8. Statistics

The Coder allows some basic statistics to be performed, mainly descriptive statistics (reporting the means, etc., of each feature), and comparative statistics (splitting the codings into two or more sets, and reporting significant differences between these sets).

8.1 Descriptive Statistics

Selecting "Descriptive" in the Type field, and pressing the Go button will show the counts and mean value for each feature. You can also specify a filter to apply first, allowing you to get counts on subsets of the corpus. Filters are specified as in the Review section.
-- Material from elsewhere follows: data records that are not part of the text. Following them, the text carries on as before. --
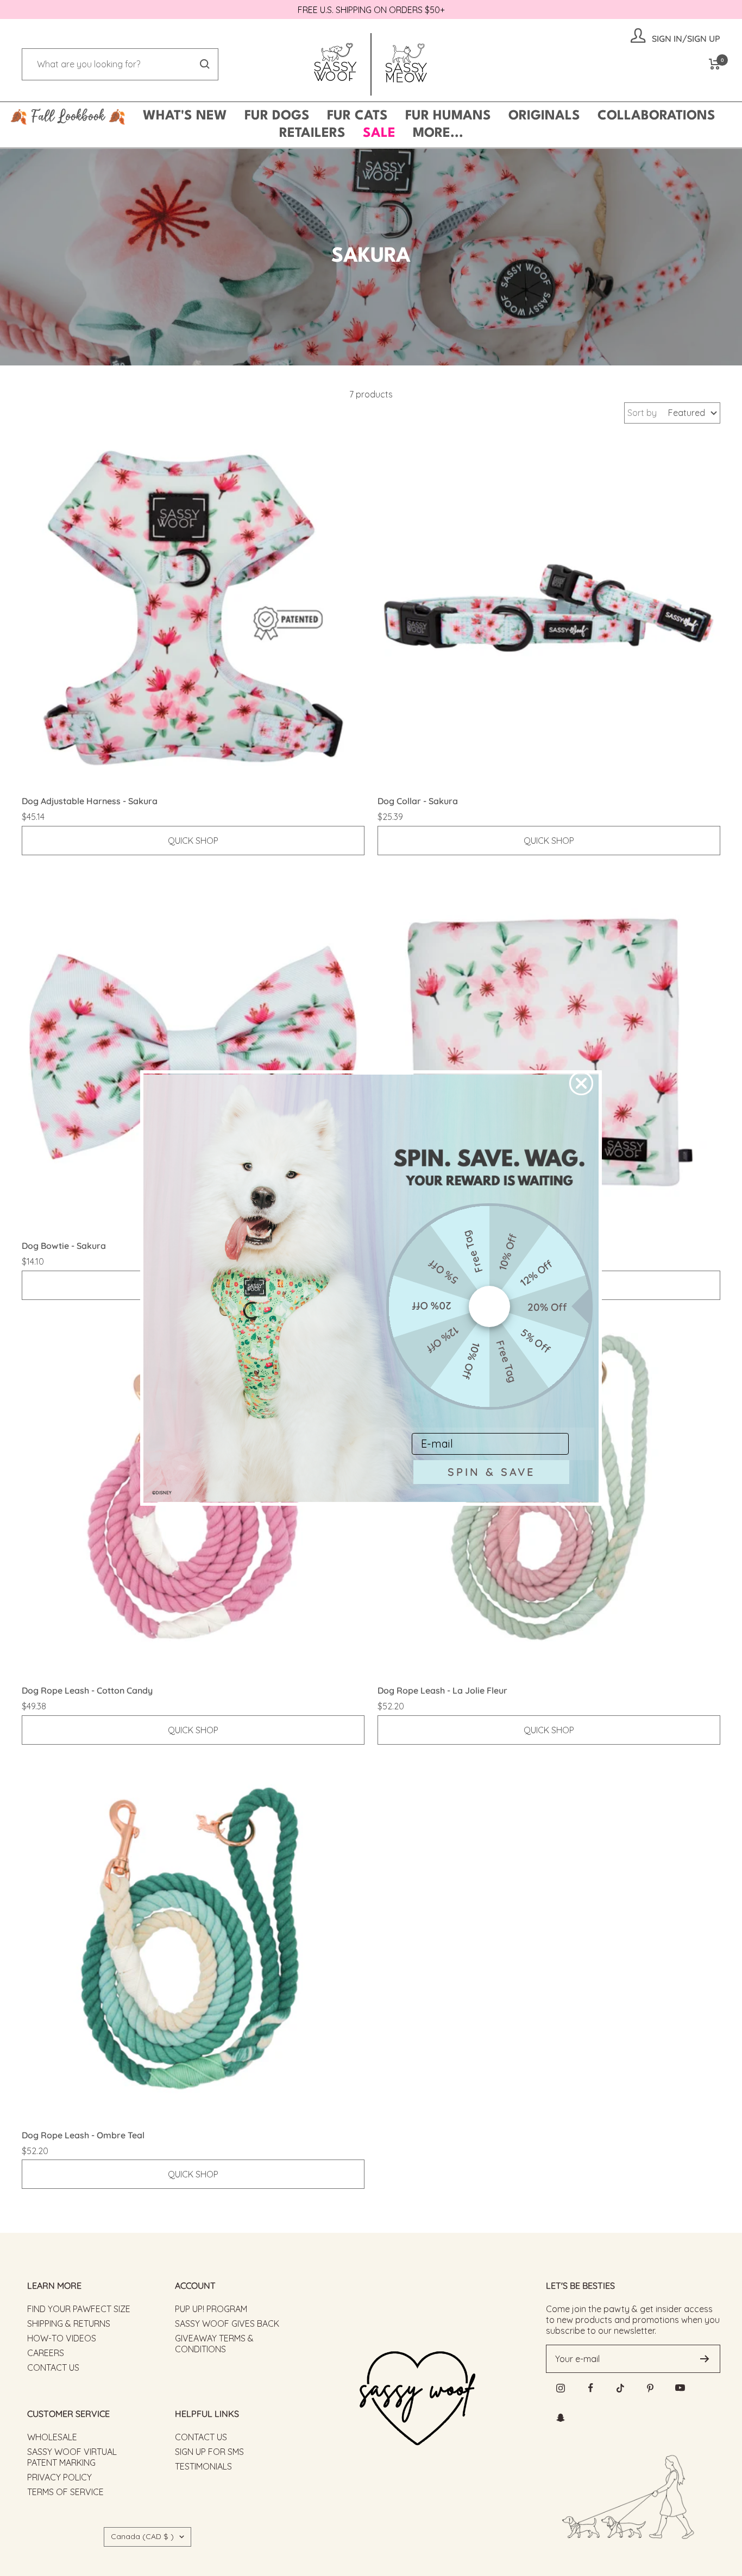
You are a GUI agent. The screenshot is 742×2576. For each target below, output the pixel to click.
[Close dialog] (581, 1083)
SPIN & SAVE (491, 1472)
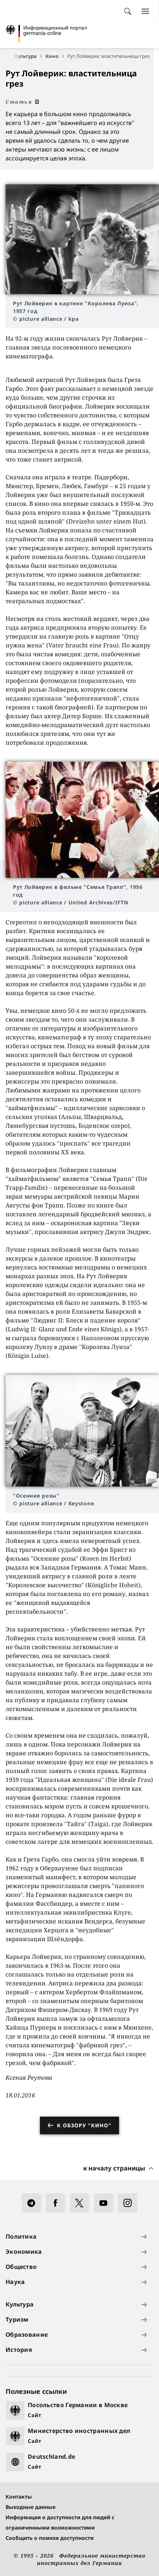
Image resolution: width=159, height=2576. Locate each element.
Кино (51, 56)
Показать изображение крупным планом (82, 239)
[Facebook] (58, 2202)
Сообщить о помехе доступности (50, 2537)
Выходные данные (30, 2506)
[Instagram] (130, 2202)
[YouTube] (106, 2202)
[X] (82, 2202)
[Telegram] (34, 2202)
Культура (25, 56)
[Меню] (145, 11)
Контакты (19, 2496)
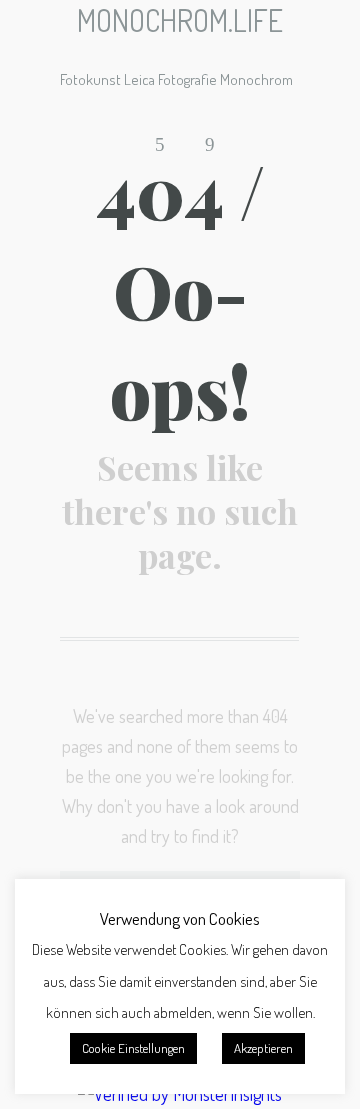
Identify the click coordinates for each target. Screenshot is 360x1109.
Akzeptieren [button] (263, 1048)
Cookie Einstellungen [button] (133, 1048)
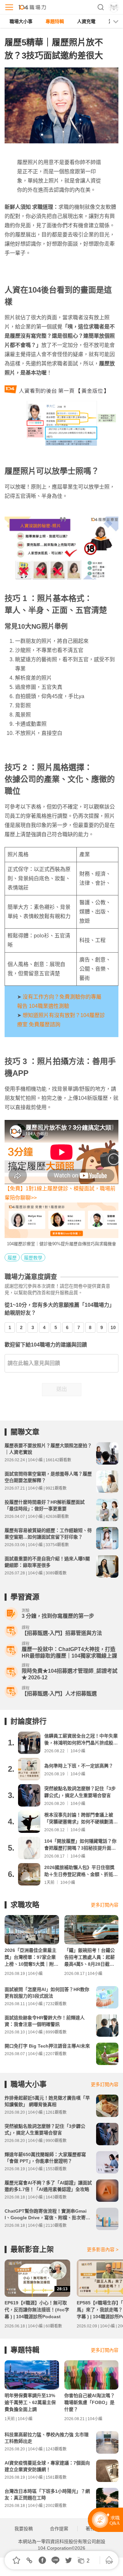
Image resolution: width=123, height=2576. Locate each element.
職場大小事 (21, 21)
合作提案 (59, 2528)
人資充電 (86, 21)
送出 (61, 1389)
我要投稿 (23, 2528)
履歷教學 (33, 1257)
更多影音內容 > (102, 2249)
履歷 (12, 1257)
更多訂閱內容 (104, 1905)
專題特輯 (55, 21)
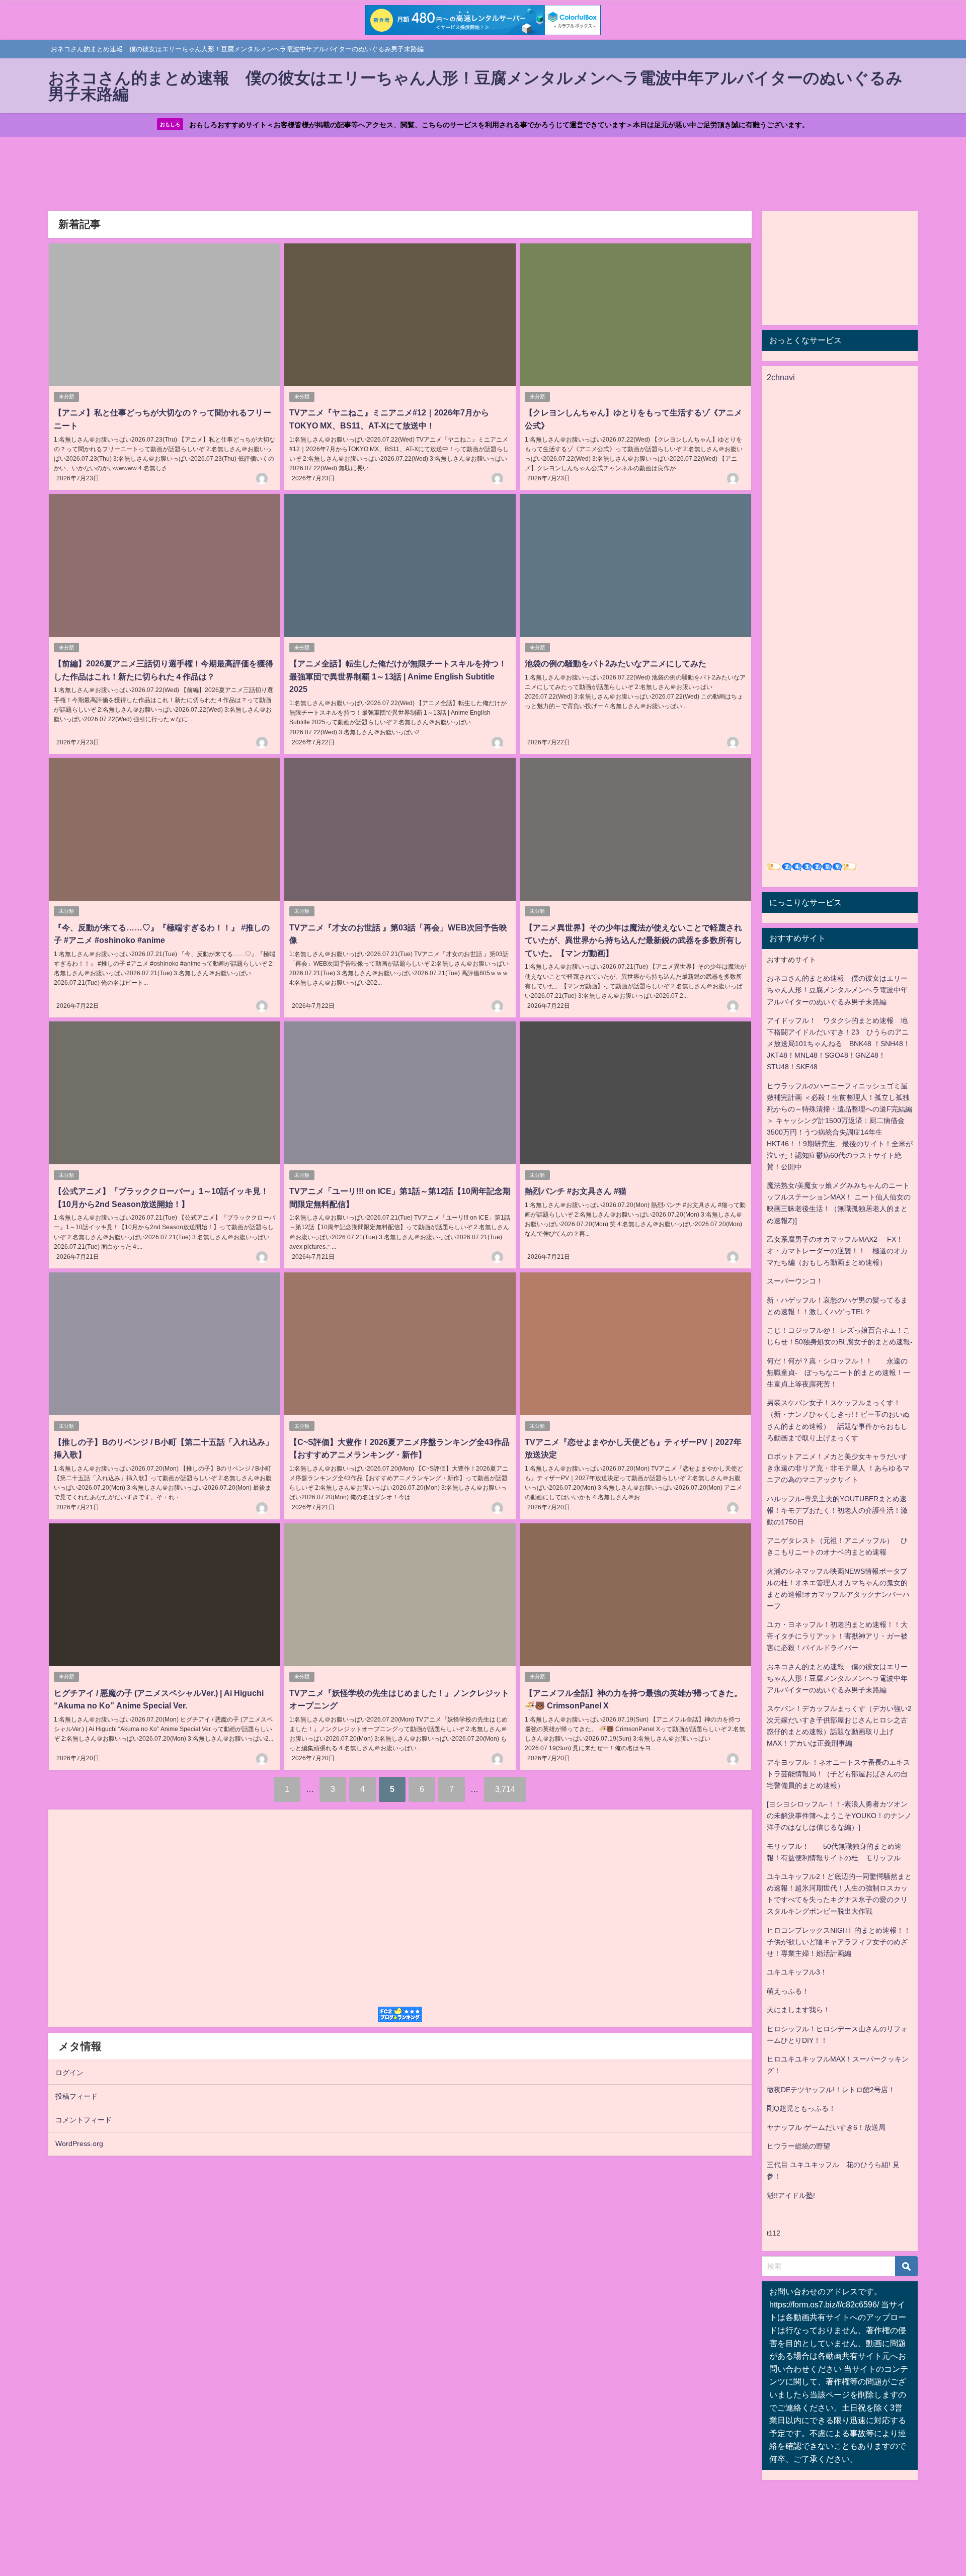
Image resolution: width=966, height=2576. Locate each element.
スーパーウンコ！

Figure 8: Descriptive Statistics

8.1.1 Local/Global Counting

This widget allows you to choose between two ways of deriving the mean:
  1. Global Mean: The global mean represents the likelihood of selection in the corpus as a whole. It is derived by dividing  the number of times the feature occurs in the codings by the total number of codings.
  1. Local Mean: the local mean represents the likelihood of choice within a system. It is derived by diving the total number of codings with this feature by the total number of codings which select from the same system. Thus, the sum of means for all features in a system is always 100%.
The user can choose between these two modes using the popup menu on the interface.

8.1.2 Save Results

Pressing the Save Results button saves the results as plain text, or alternatively as an HTML file. This HTML file can be opened into MS Word as a way of getting the results into a report. For an example of results saved in HTML  (using "Comparative: system-by-system) click here.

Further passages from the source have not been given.